While PW may not think there is a “dime’s worth of difference” between the two lobbies there is no doubt that many so-called ‘liberal zionists’ are starting to see J-street for the joke that it is. At least AIPAC speaks for the Israeli gov’t(whichever coalition is in power) while J-street speaks for a radical few elite and hard-core left wing Jews who can’t make up their minds how much public contempt they should display and convey over their distaste for not only Netanyahu (one of the most cohesive PMs in Israeli history) but their utter contempt for mainstream American Zionists including Christians and jews alike. Witness their attacking a young black woman journalist/opinion writer in racist terms because she comes from a culture of the US civil rights movement that embraced and loved the Jewish community and their Zionist dream. That extremely vile public attack on Chloe Valdana or J-streets ugly bigoted personification on college campuses with its J-u street groups was so disgusting as to prove for many once and for all that J-street represents a most reprehensible block of hard-left Jews whose contempt for Israel is much greater then any ‘love’ they supposedly express for its continued existence

This what a liberal Zionist looks like. Slater making this argument after Kerry’s failure, made this same argument here last year about ‘not daring to upset the Dem cart by protesting their devotion to Israel’ or we would end up with Repubs who are bad on ‘domestic issues.’ Its hard to see Slater reasoning as anything except ‘let Israel do whatever it wants now’—in his advice to —-‘’avoid a frontal challenge to Congress or the Israel lobby: we can’t beat them, it might not work even if we could, and the probable costs are way too high.’’

Looks to me he’s just trying to call the dogs off Israel.
The cost he alludes to arent too high for Americans …if we have to go right, nationalistic, isolationist,whatever to get the fifth column zionist and Israel out of our government and put the country back in the hands of Americans so be it.

http://www.jeromeslater.com/

‘’Yet, all this said it seems to me that liberal Zionists (like me) face an insoluable dilemma. On the one hand, we still think that there was a good case for the establishment of a Jewish state and we still care about the future of Israel–not that it’s easy to do so. On the other hand, as American liberals we strongly support the liberal wing of the Democratic Party. The problem is that liberalism in the U.S., as in Israel, is under siege from the lunatic fringe and the know-nothings in both countries.

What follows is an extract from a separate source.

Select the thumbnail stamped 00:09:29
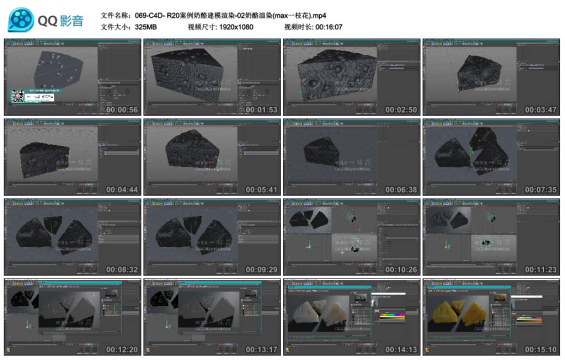tap(212, 237)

Given the power of the Israel lobby in the U.S., then, any serious U.S. pressures against Israel would likely backfire in our domestic politics and further strengthen the Republican party—especially if, as seems likely, it leads to large scale Jewish defections, votes, and money from the Democrats. In the worst and by no means implausible case, in the next few years it could result in full Republican control of Congress, the presidency, and Supreme Court appointments for a long time to come.

That’s way too high a price to pay. Not only that, even if the U.S. government made its continuing support of Israel conditional on its ending the occupation and accepting a two-state settlement, it is not obvious to me that Israel would bow to those pressures, thereby risking violent civil conflict and possibly even a revolt by the IDF, which is increasingly nationalistic, religious, and hardline.

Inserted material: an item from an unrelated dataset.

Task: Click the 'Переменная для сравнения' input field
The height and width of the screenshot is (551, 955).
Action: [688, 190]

In the final analysis then–as hard as it is to reach such a conclusion–I would counsel Obama as well as Hillary Clinton or whoever emerges as the next Democratic presidential candidate to avoid a frontal challenge to Congress or the Israel lobby: we can’t beat them, it might not work even if we could, and the probable costs are way too high.

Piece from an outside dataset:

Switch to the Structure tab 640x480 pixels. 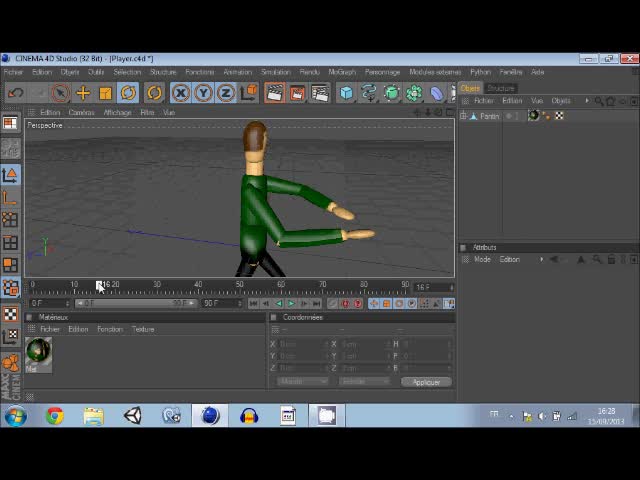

In short, I painfully conclude, Obama and the Democrats should keep quiet and do nothing about Israel–to coin a phrase, the Israelis have made their beds, so let them lie in it. At least–and it’s not negligible–let’s stop looking like fools. ”

Well, I’ll let myself be cheered a little by the fact that there was some kind of protest from the New York Jewish community directed at the very least against BDB’s loose talk. Non-Zionism still has a minimal political presence, we have to admit, but does at least have a kind of off-stage voice to which people listen uneasily.